私は現在フルタイムで働いており、overflow さんのタスクは業務後の数時間しかできません。なので、エラーが出ているがえいやと一気に更新し後でよしなに行うということはできません。方針としてプロダクト開発に影響が出ないように行いました。具体的な話は以下に続きます。

止まっていたRuboCopを動かした話

私が参画した当時 rubocop.yml は存在するが、設定エラーで動いておらず CI にも組み込まれていない状態でした。これは当時少数で開発しておりそこまで手が回っていないという状態でした。

1. 設定エラーの修正

まず行ったことは設定エラーを修正することから始めました。幸いにも各 Cop の設定は既に定義されていたのでエラーになっている箇所を修正するだけで済みました。この段階ではCIには組み込みません。徐々にならしていきます。

2. テストファイルへの適用

次に行ったことはテストファイルへの適用でした。app/ 以下の警告数が膨大だったもありますが、自動修正があるとはいえ長大な PR を見てもらうのはレビュワーへの負荷が大きく、プロダクト開発の片手間で見てもらうには厳しいと考えました。

まずは数と影響範囲も少ない spec/ 以下のコードを修正しました。ここで有用な Cop を有効にしたりと準備を整えました。

3. app/ 以下への適用

テストファイルへの適用で準備を整えたので、いよいよ app/ 以下に適用をさせます。
が、規模が大きくここも一度にえいやとやるわけにもいきません。

そこで app/ 以下を一度に適用するのではなく、ディレクトリ単位に PR を作成することにしました。
理由としてはビッグバンリリースを避けるとともにレビュワーへの負担を減らす意図があります。
レビュワーは普段プロダクトの開発をおこなっており、そこに RuboCop のビッグバン PR のレビューをお願いするのは負担が大きすぎます。ディレクトリ単位にすることでその負担を減らすようにしました。app/models といったファイル数が大きいものに関してはディレクトリ単位でも規模が大きいので、さらに細かくしています。

4. CIへの組み込み

最後に CI へ組み込みを行いました。これで全てのファイルが RuboCop の対象になりました。が、まだ問題点があります。

メジャーバージョンアップを行う

CI へ組み込んだのは良いのですが、0.x 系を利用しており今後更新が見込めないこと、新しい Cop が利用できないという問題点があり 1 系にメジャーバージョンアップを行う必要がありました。

プロダクト開発を行いつつ 1 系に更新する必要があります。1 系に更新しつつ new cop を disable にするなど、いくつかやり方はあると思いますが今回は方針のようにプロダクト開発に影響が出ないことを意識し、プロダクト開発は RuboCop 0 系、CI では 0 系・1 系の両方を CI で動かすようにしました。

1. RuboCop 1系用のGemfileを用意する

当たり前ですが、1 つの Gemfile に複数の RuboCop のバージョンを利用することはできません。ここでは新たに Gemfile, Gemfile.lock をコピーし RuboCop 専用のファイルにすることで対応しました。
当時知りたかった知識ですが、Bundler では BUNDLE_GEMFILE という環境変数を利用することで Bundler が利用する Gemfile を指定できます。

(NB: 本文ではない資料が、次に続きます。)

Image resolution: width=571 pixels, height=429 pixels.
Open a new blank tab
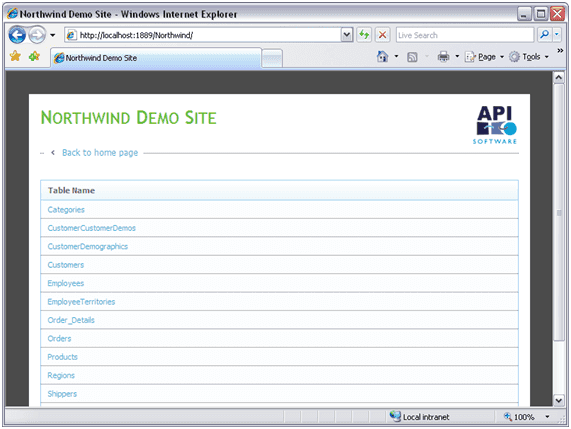272,58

https://ruby.studio-kingdom.com/bundler/bundle_config/#list_of_available_keys

さらに eval_gemfile File.expand_path(File.join(File.dirname(__FILE__), '../Gemfile')) と eval を行うことで Gemfile を読み込みつつ、別の RuboCop のバージョンを利用できます。

eval_gemfile File.expand_path(File.join(File.dirname(__FILE__), '../Gemfile'))

dependencies.delete_if {|dependency| [
  "rubocop",
  "rubocop-rails",
  "rubocop-performance",
  "rubocop-rspec",
].include?(dependency.name)}

gem('rubocop', tag: 'v1.37.1')
gem('rubocop-rails')
gem('rubocop-performance')
gem('rubocop-rspec')

https://qiita.com/yohm/items/d32f01ac5a8e1d612d92

2. RuboCop 1系用のdocker-compose.ymlを用意する

次に手元でテストをしやすくするため、CI で動かすためにコンテナ環境を構築しました。Offers では CI 用の compose ファイルが存在しているので、そちらをベースに作成しました。

3. GitHub Actionsに組み込む

docker compose コマンド 1 つで環境が立ち上がるようになったのでこれを CI に組み込みます。
ただ動かすだけでは全ての CI でエラーになります。そこで以前のようにディレクトリ単位に 1 系を適用させつつ、適用させていないディレクトリは無視するようにします。

Offers の開発では GitHub Actions を利用しているので path-ignore に記載しつつ、ディレクトリへの適用が終わり次第記述を削除することで、0 系、1 系を並列で動かすようにしました。

    paths-ignore:
      - "app/controllers/**"
      - "app/models/**"
      - "app/views/**"
      - "spec/**"

4. GemfileのRuboCopを、RuboCop 1系のバージョンへ更新する

終わりに Gemfile の各種 RuboCop のバージョンを 1 系に更新し、compose ファイル、Gemfile を削除して終了です。

最後に

おそらく他に良いやり方はあるのかもしれませんが、今回はプロダクトの開発を止めないことを重点に更新を行いました。何か参考になりましたら幸いです。